La subida de la deuda obliga a una consolidación fiscal, la cual se logra a través de reglas fiscales que reduzcan el déficit, una reforma tributaria que simplifique el sistema impositivo e implementando reformas estructurales.

El planteamiento fue hecho ayer por el vicepresidente del Centro Regional de Estrategias Económicas Sostenibles (CREES), Miguel Collado Di Franco, en un encuentro con la prensa sobre “Presupuesto 2023 y las finanzas públicas ante los cambios internacionales”.

Precisó que la reforma tributaria implicaría elimine los impuestos más distorsionadores, reducir las tasas de los existentes y ampliar sus bases.

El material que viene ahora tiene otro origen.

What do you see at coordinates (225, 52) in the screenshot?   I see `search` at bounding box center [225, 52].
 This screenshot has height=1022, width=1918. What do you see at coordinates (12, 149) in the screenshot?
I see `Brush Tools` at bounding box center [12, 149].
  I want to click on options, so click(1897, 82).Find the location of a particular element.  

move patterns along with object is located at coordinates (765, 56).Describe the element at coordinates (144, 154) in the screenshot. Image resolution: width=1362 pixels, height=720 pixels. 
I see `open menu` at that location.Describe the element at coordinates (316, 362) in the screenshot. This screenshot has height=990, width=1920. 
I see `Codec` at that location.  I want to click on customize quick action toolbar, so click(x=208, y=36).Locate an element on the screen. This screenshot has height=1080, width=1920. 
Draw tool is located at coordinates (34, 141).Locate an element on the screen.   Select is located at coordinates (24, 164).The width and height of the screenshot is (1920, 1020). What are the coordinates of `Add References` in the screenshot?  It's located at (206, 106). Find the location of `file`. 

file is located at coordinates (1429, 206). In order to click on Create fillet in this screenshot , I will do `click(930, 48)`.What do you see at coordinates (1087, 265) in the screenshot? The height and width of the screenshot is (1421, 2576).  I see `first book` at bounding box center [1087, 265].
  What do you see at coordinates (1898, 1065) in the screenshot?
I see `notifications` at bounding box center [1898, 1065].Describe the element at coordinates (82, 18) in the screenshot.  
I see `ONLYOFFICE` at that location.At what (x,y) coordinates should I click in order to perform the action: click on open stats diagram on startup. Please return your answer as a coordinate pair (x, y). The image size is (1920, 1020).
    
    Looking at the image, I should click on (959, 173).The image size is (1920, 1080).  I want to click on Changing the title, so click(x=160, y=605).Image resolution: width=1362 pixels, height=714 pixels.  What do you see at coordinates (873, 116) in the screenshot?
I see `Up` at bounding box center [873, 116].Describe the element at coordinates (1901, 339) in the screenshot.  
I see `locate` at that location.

Favoreció reformas en los sectores eléctrico, transporte de carga, Código del Trabajo y en la educación, a fin de que permitan incrementar la productividad promedio en la economía y elevar los ingresos de los ciudadanos.

Resaltó que más de un tercio del déficit del gobierno es por el sector eléctrico, que para el próximo año tiene presupuestado transferencias por más de US$1,200 millones.

Consideró que los riesgos sobre gastos e ingresos en 2023 podrían incrementar las necesidades de financiamiento.

Los factores de riesgo para el presupuesto 2023 son aumento de gastos por ser año pre-electoral y la incertidumbre de los precios de los commodities energéticos podría incidir en el gasto asociado a transferencias del sector eléctrico.

Otros dos factores son, a su juicio, los incrementos del costo de nuevas emisiones de deuda y el crecimiento de ingresos fiscales de menos de dos cifras ante la moderación de la inflación.

Señaló que hubo un incremento en el rendimiento de los bonos soberanos emitidos en febrero.

El rendimiento a siete años de los bonos soberanos pasó de 5.41% a 7.81% del 17 de febrero al 27 de octubre de este año.

Los cambios internacionales se reflejan en los rendimientos de los bonos soberanos del país. Las letras del Banco Central pasaron de 6,99% el 5 de enero a 11.19% el 14 de septiembre de 2022, dijo.

La deuda del sector público no financiero subió de US$3,243.5 millones en el 2000 a US$52,368.6 a agosto de 2022, para un incremento de 1,514%. La deuda consolidada a agosto pasado estaba en US$70,205.4 millones. De cada cien pesos de ingresos tributarios, el gobierno tiene que destinar RD$24.4 al pago de los intereses de la deuda y para el 2023 está contemplado un 23.4%.

Consideró que el déficit fiscal del próximo año rondará el 3.5%, contrario al 3% establecido en el presupuesto.